# Jacobsen PGM 22 Reel Relacement



## boots4321 (Apr 3, 2019)

After taking so much from this forum, i feel it's time for me to give back. I have a ~2003 Jacobsen PGM that i've owned for ~1yr that i'm in the process of replacing the reel and would like to document a bit for the forum in hopes that others can benefit in some way. Also, there is a small part of me that thinks that the Jakes don't get as much love as they deserve, so i hope that we can boost them up with more of these efforts. I saw a bunch of jakes there at the Weeks auction, so it's possible more on this forum will become owners over time They really are cool machines. Having no real experience with this machine, i'm excited to see how it develops. Seems like these fixed head units are a bit more cumbersome to work on than the E-Flex's, but i'm sure it can be done with some effort. The following efforts are only meant to replace the reel, bedknife, and a couple of other consumables; this is not a full detail restoration as with others. I'd like to do that some day, but time if of the essence right now in life.

More than happy to answer any questions, but understand i'm not a mechanical expert :thumbup: estimated cost of project ~$300.

Day one: ~3 hours. 
Drop out bedknife shoe.
Removed hubs and pulled drive cover on left side. A TON of grease in there, not much gear oil. Chains look decent. Looks like case hasn't been opened in 15 years. PGM seal was in bad shape and basically melted to the case and frame cover. 
Isolate drive shaft to remove drive shaft nut. This can be tricky, but just manhandle it. 
Remove chains. 
Fresh metal from R&R!
nite nite lawn mower, until next time.


----------



## boots4321 (Apr 3, 2019)

Day two: ~2 hours

Remove hub on right side and drop of left side by removing bolts. Drop off right side of frame. Remove grass shield. Remove reel. Inspect bearing cups that are pressed into the frame. I've chosen to replace them, but the ones that were pressed into the frame were not in bad shape. You will need a bit of heat from a hand torch and a nice screwdriver edge to tap them out. I pressed in the new cups with the following set from Harbor Freight.

[Collected data]
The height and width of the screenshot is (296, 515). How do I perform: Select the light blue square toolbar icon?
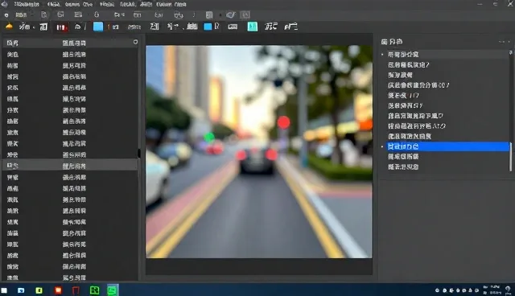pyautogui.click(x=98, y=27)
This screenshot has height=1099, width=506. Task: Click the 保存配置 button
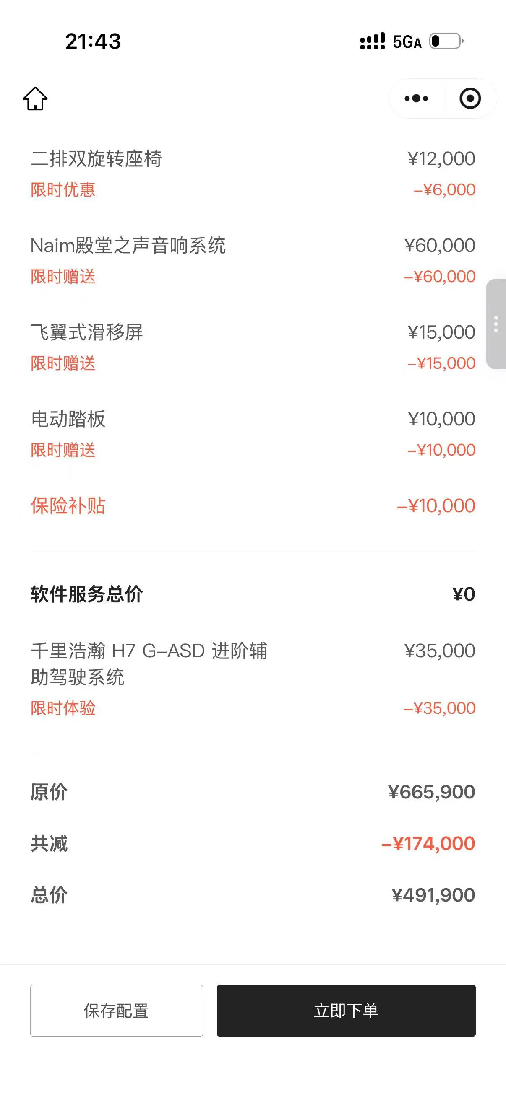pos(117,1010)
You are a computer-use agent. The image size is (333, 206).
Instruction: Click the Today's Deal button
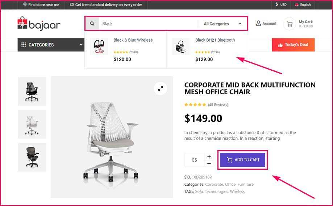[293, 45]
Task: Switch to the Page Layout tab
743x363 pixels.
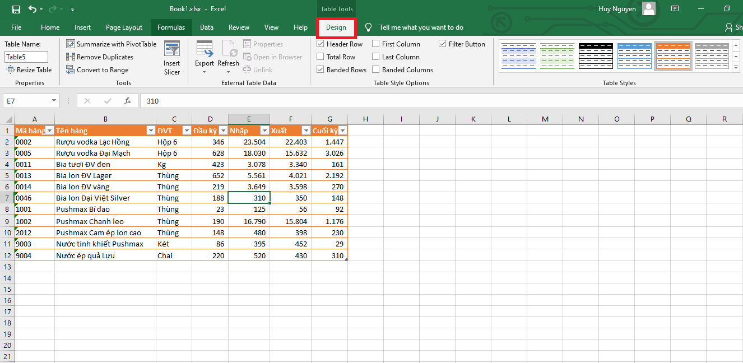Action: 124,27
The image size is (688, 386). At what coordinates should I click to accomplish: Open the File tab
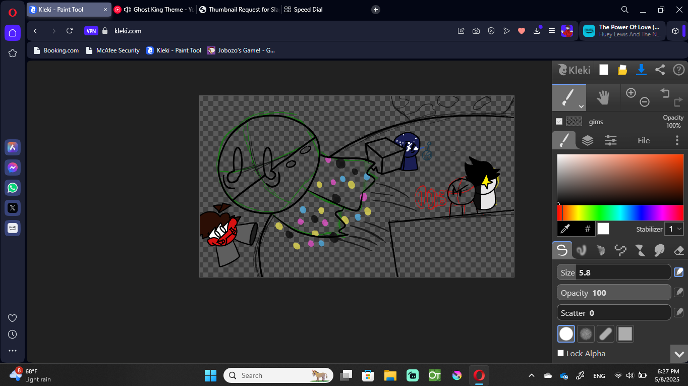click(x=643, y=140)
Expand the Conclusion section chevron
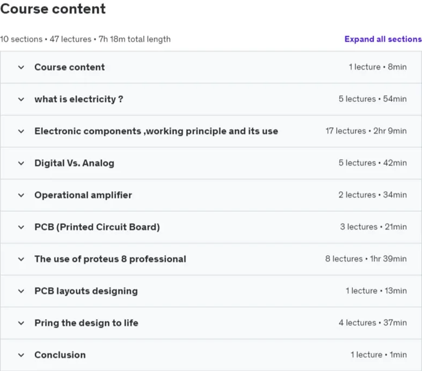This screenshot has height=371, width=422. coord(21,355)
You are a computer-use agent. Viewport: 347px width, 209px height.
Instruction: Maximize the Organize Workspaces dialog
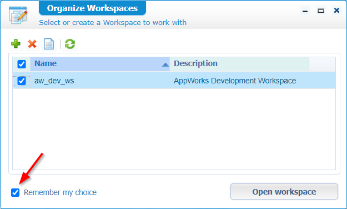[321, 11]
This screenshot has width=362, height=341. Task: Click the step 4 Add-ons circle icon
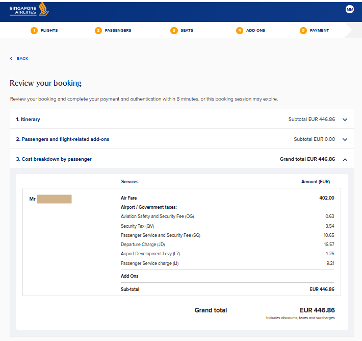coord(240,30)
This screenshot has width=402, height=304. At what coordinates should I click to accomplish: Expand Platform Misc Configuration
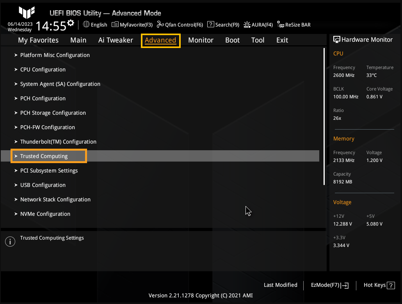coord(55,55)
...
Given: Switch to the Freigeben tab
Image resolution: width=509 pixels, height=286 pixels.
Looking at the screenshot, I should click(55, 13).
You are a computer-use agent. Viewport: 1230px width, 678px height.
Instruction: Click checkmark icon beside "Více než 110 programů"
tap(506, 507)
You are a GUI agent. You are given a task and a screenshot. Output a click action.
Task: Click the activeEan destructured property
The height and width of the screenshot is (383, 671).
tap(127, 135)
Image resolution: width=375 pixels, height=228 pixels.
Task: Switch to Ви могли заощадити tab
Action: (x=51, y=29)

§ EXERCISE
Resume the Jacobsen PGM reel replacement thread from its final sentence.

§ ANSWER FOR THE TASK
The manual calls to remove the engine... i did NOT want to do that.. just seems like a pain in the butt. I can confirm that i was able to remove and install the sides without removing the engine.

fresh bearings!!

Pack bearings with new grease and slide onto reel with spacers and spring.

tap out old seals and install new ones. These were really easy to tap in and fit really well.

Install right side

Starting to look like a lawn mower again!


----------



## Beerbrewer (Apr 27, 2018)

Looking good Boots..I also have a Jacobsen pgm, but a much older machine than yours.Not sure of the model since two numbers are scratched off.First 3 numbers are 622, then 5831..I'm thinking early 80's?These are well built machines!!

I'm doing a complete "frame off restoration".New seals,chains,paint, ect. except for a new reel.Looks like there is plenty of life left on mine.Measured circumference and it's right at 5".Going to take my chances on backlapping with 80grit to start.If that fails it's in to the shop for a grind.Will post some pics when I get a chance.Good luck with yours


----------



## boots4321 (Apr 3, 2019)

Would love to see that @Beerbrewer . I love those restoration threads. Those always turn out great.

Got some more time with the PGM today.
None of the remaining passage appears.